“Just like the picture”: 4 Approaches to Developing the Uniqueness of Your Marriage

Thank you for making me so wonderfully complex! Your workmanship is marvelous–how well I know it.” Psalm 139:14

As a pastor, I tend to visit the same places in my city. Admittingly, I’m a creature of habit but this goes deeper than that.

I visit the same coffeehouse every day. I go to the same chicken place on Wednesdays. I get my haircut at the same location by the same person every other week. Familiarity and frequency helps me to develop connection with people in the community. It helps me develop relationships and moves conversations past “weather talk” into deeper things (this would make a great blog idea for pastors).

Last week, I had a conversation with the young lady who cuts my hair. Amidst talking about her family and the salon she manages, a statement about she only likes to cut guy’s hair. When I enquired why that was, she talked about her frustration with ladies who are excited about an image clipped out of a magazine of a someone’s hair and demand that be done to them. More often than not, they’ll leave upset that the result doesn’t “look like the picture.” She says that people don’t get the number of components that are in play with the hair styles they covet.  The type of hair, shape of head, how well they take care of their hair, etc.

In other words, customers were demanding the picture perfect results but don’t account for the factors at play.

That conversation got me thinking about how that translates to marriage. Quite often, I meet couples who take for granted the UNIQUENESS of their marriage (heck, I still do it). We chase the picture of perfection that we see in someone else and want to get there without the hard work of dealing with the individual factors you both bring.  While we all understand that we married someone quite different from ourselves, we still get frustrated. But I’m afraid many assume your individual differences compound your marital problems instead of seeing how they add into the your uniqueness. Your perspective of how you perceive your differences changes the scope of your marital health.

I love what the Psalmist says,

Thank you for making me so wonderfully complex! Your workmanship is marvelous–how well I know it.” Psalm 139:14

If we believe in the “oneness” of marriage, can we not look at our marriage in the same light as the Psalmist looked at individual lives? Your marriage is “wonderfully complex” and the “workmanship is marvelous.” And I wonder if the first step to embracing the wonderful complexity of marriage is to accept what makes you both distinct. Differences are a good thing; they’re not automatically an impairment. Just because our spouse and marriage are different doesn’t mean it’s wrong. It means we have a unique marriage and bring unique individual qualities to the marriage.

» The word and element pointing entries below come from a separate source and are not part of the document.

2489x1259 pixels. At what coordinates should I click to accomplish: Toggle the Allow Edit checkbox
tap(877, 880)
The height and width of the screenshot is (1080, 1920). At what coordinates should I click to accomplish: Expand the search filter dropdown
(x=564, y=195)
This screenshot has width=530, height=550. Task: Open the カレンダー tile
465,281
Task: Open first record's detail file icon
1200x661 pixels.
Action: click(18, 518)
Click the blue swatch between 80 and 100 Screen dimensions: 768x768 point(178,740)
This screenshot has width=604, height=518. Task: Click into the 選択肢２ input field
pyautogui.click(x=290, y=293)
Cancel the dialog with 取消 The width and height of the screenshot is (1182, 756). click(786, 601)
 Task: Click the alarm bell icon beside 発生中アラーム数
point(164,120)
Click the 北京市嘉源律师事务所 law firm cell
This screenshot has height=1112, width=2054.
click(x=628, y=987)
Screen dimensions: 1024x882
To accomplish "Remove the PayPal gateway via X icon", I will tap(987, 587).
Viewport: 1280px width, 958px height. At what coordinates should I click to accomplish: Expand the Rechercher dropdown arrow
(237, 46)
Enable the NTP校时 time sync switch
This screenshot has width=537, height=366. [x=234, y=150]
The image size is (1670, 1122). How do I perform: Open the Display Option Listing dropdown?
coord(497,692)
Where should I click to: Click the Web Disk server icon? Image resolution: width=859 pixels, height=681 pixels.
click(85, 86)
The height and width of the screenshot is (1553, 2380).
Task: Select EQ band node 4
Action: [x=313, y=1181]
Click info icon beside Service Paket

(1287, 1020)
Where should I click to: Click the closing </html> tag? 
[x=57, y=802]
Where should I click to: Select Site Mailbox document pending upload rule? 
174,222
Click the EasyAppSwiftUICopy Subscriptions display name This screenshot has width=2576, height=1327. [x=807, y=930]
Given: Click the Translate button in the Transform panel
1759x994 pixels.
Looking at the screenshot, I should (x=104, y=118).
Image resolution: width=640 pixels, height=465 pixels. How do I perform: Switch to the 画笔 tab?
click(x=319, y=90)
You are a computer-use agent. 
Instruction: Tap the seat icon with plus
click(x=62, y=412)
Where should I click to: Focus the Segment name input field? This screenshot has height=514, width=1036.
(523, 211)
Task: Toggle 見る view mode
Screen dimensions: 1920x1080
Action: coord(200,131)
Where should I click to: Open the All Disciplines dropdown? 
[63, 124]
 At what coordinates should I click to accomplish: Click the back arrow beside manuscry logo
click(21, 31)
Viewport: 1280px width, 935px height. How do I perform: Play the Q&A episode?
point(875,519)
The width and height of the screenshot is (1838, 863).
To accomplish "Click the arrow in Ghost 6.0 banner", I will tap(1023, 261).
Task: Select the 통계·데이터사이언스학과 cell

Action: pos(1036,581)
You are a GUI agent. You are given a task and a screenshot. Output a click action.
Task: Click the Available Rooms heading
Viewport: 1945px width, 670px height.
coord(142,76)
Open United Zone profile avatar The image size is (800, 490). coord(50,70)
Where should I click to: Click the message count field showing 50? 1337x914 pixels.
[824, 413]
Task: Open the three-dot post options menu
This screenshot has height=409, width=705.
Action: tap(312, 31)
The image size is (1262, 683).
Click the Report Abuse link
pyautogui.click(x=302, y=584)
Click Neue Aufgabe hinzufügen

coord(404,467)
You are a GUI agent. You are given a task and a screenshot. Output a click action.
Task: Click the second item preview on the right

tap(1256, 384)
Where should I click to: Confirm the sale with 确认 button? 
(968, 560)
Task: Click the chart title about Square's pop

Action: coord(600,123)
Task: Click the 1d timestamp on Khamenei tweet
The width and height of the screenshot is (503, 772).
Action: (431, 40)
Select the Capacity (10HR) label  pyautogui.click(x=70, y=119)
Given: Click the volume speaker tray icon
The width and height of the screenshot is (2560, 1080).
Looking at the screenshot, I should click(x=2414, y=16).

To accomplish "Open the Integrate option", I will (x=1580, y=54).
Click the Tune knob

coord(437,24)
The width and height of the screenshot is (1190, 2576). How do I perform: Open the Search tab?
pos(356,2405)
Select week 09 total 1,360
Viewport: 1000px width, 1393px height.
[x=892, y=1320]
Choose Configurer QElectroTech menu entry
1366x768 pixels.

Simply said: Stop trying to achieve an image. Build your marriage from the inside out.

Finding uniqueness means that marriage will never look “just like the picture” of some else’s marriage. Don’t cookie-cutter yourselves. You may seek health, but EVERY couple works with different factors that are peculiar to your marriage. Consider…

  • Your backgrounds.
  • Your personalities.
  • Your likes and dislikes.
  • Your skill-sets.

How do you develop the uniqueness of your marriage?

1. Look at the reality. No one is perfect, and therefore, there is no perfect marriage. So my recommendation is to stop seeing perfection in others and stop expecting it in your spouse and/or marriage. The only things to expect in yourself and your spouse is humility, teamwork, and growth. In my opinion, there are only two types of marriages: Those who work on them and those who don’t. Be the first type.

2. Learn to appreciate your spouse. Vision is everything. The direction of your marriage will go in the direction of your focus. And if you learn to look for the good in your spouse, your marriage will go in that direction. Differences do not automatically mean “wrong,” many times, they simply mean “different.” And when you bring value to those differences, you bring value to your spouse.

3. Learn how to express appreciation. Silent appreciation is not appreciation at all. Let me take that a bit deeper: appreciation with strings attached is not appreciation at all. Gratitude has the ability of elevating our attitudes above bitterness. Let it be said of your home that, while you don’t have marital health figured out, you do have an atmosphere of which health can grow. And that atmosphere is “appreciation/gratitude.”  A rule that I try to enforce with my family (as well as my staff): For every negative thing, be sure to bring up two to three positives. The simplicity of the exercise will help retrain your negative mind into a more positive one.

4. Pray for blessings on your spouse and ask the Holy Spirit to bring change in you. Sometimes we can spend too much energy trying to do the work of the Holy Spirit instead of releasing Him to bring the change only He can bring.  I think we can transform our attitudes by first praying for blessing upon our spouse and then allowing the needed change in our marriage to BEGIN with ourselves. Humility in the heart paves the way for the formation of healing and health.

When it boils down to it, the more you follow a “perfect image” of a marriage that you’ve seen on social media or in someone you know, the more you’ll wind up frustrated in your marriage. The more you follow a Perfect Savior, the more you’ll see your imperfections and see an opportunity for His grace to shine through your marriage.  The two of you, as a unit, are “wonderfully complex” and His “workmanship is marvelous.” Today…

Be the blessing your marriage needs.
Be the change your marriage needs.
Love your spouse through the love you’ve received from Christ.